No. 92-261, 86 Stat. 103, which made Title VII applicable to state and local governments. Amendments were made to cover state and local employees, as in § 2000e-5(f)(1), and § 2000e- 16 was adopted as “the exclusive judicial remedy for claims of discrimination in federal employment,” Brown v. Gen. Servs. Admin., 425 U.S. 820, 835 (1976). The legislative history states that § 2000e-5(f)(1) would allow the Attorney General to bring actions “against a state or local government agency.” Joint Explanatory Statement, S. REP. No. 92-681, at 17 (1972), reprinted in Legislative History of the Equal Employment Opportunity Act of 1972, 92d Cong., 2d Sess. at 1815.

Section 2000e-16, which governs federal government employees, provides in relevant part: “The provisions of section 2000e-5(f) through (k) of this title, as applicable, shall govern civil actions brought hereunder[.]” 42 U.S.C. § 2000e-16(d) (emphasis added). The Supreme Court concluded the most natural reading of “as applicable” meant that certain provisions “have no possible relevance to judicial proceedings involving federal employees,” observing that “[s]everal of these procedures could not possibly apply to civil actions involving federal employees.” Chandler v. Roudebush, 425 U.S. 840, 846 (1976).
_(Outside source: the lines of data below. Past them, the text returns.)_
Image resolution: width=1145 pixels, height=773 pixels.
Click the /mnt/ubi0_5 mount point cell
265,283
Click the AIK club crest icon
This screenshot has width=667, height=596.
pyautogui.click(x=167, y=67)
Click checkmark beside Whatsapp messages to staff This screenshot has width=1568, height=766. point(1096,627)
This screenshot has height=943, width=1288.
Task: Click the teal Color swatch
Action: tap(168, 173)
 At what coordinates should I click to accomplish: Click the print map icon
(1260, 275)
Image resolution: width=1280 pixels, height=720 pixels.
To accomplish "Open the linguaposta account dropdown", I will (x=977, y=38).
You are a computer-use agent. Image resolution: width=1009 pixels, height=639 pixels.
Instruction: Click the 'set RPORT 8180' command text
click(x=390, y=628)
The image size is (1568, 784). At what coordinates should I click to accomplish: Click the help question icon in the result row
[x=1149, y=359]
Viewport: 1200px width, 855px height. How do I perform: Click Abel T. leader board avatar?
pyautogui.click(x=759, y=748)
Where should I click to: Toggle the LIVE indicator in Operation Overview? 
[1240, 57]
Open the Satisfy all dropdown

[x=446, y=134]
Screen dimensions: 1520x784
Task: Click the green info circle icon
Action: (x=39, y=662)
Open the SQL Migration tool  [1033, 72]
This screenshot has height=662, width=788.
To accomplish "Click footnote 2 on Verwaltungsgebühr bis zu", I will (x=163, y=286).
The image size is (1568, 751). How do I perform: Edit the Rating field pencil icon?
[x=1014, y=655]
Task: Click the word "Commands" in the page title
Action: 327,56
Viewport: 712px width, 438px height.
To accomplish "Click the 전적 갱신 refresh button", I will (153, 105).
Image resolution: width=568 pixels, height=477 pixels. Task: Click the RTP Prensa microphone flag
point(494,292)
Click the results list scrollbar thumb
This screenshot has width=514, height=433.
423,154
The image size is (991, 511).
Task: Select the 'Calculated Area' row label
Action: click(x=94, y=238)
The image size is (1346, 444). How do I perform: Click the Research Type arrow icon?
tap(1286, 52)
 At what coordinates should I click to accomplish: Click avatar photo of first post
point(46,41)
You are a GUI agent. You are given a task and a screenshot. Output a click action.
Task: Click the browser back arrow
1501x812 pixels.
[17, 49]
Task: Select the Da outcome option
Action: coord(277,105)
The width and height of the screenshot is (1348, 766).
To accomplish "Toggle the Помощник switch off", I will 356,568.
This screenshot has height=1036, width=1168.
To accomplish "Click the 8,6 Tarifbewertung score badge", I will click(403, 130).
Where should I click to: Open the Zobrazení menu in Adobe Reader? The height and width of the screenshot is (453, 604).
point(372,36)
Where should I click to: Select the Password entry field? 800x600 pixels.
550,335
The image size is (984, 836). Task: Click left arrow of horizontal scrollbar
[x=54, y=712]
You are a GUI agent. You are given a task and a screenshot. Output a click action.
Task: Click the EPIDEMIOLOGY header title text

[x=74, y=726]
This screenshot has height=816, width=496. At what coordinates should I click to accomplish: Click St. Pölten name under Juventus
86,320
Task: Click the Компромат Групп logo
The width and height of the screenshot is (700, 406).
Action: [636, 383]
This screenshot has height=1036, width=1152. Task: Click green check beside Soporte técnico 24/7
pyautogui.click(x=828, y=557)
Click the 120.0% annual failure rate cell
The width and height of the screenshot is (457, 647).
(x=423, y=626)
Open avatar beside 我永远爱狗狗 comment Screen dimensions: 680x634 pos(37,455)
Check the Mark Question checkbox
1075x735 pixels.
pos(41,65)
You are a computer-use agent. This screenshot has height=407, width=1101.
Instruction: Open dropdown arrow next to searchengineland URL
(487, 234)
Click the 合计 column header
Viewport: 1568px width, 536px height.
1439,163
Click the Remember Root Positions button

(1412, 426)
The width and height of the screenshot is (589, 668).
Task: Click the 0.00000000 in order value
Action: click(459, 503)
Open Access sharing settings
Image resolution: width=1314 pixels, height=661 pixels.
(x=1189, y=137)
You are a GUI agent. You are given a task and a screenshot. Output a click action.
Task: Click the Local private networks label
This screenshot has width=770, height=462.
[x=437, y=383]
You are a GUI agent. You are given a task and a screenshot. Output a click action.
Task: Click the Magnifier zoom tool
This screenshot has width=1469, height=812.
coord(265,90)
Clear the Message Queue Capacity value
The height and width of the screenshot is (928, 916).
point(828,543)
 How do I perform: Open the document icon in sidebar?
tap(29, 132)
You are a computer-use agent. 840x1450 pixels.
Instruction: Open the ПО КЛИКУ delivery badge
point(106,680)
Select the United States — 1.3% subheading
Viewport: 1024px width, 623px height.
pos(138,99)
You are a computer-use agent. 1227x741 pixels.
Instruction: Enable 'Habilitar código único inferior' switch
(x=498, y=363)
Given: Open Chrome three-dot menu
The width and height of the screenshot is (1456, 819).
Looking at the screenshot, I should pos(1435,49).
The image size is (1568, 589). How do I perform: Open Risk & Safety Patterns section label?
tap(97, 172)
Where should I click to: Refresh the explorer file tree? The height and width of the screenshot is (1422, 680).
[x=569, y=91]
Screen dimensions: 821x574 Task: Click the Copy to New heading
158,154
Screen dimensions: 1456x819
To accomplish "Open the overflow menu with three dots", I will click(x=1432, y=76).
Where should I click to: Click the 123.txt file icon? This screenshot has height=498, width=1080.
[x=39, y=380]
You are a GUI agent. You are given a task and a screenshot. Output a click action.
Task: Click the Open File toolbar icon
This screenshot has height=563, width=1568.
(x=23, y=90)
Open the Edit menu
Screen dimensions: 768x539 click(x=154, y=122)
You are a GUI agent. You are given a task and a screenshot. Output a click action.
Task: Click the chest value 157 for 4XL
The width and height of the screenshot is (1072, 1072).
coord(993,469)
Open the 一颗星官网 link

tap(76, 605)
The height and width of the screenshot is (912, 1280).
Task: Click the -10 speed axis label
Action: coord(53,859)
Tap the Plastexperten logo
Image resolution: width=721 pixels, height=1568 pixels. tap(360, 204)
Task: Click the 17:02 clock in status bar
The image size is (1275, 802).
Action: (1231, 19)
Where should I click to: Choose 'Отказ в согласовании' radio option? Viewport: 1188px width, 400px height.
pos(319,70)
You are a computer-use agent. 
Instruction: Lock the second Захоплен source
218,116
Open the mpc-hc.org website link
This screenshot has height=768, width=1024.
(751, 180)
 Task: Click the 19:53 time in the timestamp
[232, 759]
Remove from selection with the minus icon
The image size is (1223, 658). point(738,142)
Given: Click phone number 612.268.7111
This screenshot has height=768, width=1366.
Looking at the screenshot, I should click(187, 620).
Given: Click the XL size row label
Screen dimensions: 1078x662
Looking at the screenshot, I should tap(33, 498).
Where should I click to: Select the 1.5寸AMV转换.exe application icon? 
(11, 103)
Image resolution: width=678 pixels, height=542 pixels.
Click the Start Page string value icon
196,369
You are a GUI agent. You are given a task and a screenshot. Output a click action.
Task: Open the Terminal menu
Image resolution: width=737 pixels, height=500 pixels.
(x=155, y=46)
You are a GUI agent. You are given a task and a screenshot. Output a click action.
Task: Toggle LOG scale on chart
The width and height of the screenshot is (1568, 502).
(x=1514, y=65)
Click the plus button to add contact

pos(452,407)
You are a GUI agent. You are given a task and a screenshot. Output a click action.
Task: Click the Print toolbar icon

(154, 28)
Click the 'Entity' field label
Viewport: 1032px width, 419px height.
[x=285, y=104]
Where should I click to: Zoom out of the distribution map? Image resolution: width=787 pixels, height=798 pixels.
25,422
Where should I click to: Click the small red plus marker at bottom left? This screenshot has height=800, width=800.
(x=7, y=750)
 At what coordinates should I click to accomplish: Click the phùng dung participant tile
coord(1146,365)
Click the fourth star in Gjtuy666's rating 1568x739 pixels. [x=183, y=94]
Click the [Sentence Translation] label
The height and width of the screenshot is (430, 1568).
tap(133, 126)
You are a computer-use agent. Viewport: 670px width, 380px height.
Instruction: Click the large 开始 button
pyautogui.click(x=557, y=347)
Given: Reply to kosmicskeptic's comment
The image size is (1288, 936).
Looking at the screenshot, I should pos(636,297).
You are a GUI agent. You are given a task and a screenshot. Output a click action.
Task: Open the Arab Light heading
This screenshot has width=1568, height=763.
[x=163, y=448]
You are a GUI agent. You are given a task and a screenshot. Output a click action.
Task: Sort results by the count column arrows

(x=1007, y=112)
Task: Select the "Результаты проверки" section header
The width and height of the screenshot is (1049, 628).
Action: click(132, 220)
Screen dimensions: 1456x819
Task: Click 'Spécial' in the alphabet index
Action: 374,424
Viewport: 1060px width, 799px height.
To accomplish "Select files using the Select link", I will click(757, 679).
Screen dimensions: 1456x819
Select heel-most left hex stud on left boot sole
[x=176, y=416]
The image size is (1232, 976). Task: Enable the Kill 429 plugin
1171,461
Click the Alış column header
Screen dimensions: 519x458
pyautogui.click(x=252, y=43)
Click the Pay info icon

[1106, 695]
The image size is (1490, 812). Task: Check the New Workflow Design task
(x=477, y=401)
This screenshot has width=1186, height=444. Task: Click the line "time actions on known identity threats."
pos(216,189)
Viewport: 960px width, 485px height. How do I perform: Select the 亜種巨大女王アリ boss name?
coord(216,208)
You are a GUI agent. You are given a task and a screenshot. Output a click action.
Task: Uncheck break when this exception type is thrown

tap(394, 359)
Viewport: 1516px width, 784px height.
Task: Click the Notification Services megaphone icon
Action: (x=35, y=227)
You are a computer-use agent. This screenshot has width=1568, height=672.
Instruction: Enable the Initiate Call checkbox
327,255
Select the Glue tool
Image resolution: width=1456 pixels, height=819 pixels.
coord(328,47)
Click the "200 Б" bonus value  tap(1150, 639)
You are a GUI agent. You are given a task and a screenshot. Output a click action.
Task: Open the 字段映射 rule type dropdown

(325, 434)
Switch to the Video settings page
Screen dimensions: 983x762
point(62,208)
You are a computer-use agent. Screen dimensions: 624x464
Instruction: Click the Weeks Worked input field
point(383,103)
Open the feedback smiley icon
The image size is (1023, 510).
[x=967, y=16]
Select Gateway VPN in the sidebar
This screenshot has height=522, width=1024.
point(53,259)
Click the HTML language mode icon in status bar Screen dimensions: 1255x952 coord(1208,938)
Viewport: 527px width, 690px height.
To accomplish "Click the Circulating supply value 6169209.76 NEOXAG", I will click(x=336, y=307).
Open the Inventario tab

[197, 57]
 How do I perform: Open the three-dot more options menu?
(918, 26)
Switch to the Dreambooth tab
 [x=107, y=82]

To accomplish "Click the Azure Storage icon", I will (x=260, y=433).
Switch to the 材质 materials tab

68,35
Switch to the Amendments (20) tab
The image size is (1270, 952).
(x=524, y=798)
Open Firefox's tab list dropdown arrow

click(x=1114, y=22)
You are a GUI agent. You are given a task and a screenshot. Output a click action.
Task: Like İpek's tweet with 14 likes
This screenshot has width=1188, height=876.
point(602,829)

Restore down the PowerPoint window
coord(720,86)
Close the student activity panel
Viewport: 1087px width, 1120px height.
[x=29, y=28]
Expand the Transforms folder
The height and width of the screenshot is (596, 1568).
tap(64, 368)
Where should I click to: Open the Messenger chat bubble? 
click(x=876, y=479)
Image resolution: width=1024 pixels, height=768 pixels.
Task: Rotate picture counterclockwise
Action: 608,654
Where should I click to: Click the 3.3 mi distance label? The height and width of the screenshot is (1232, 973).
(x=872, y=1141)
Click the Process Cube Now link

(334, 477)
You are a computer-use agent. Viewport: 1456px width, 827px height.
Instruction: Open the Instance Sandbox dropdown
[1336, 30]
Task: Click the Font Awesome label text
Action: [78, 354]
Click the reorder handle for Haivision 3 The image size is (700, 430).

Section 2000e-5(f)(1), for instance, allowing suits and permissive intervention by the EEOC and the Attorney General of the United States “could have no possible application to ‘civil actions’ under [§ 2000e-16(c)], because the individual federal employee or job applicant is the only party who can institute and maintain a ‘civil action’ under that subsection.” Id. at 847.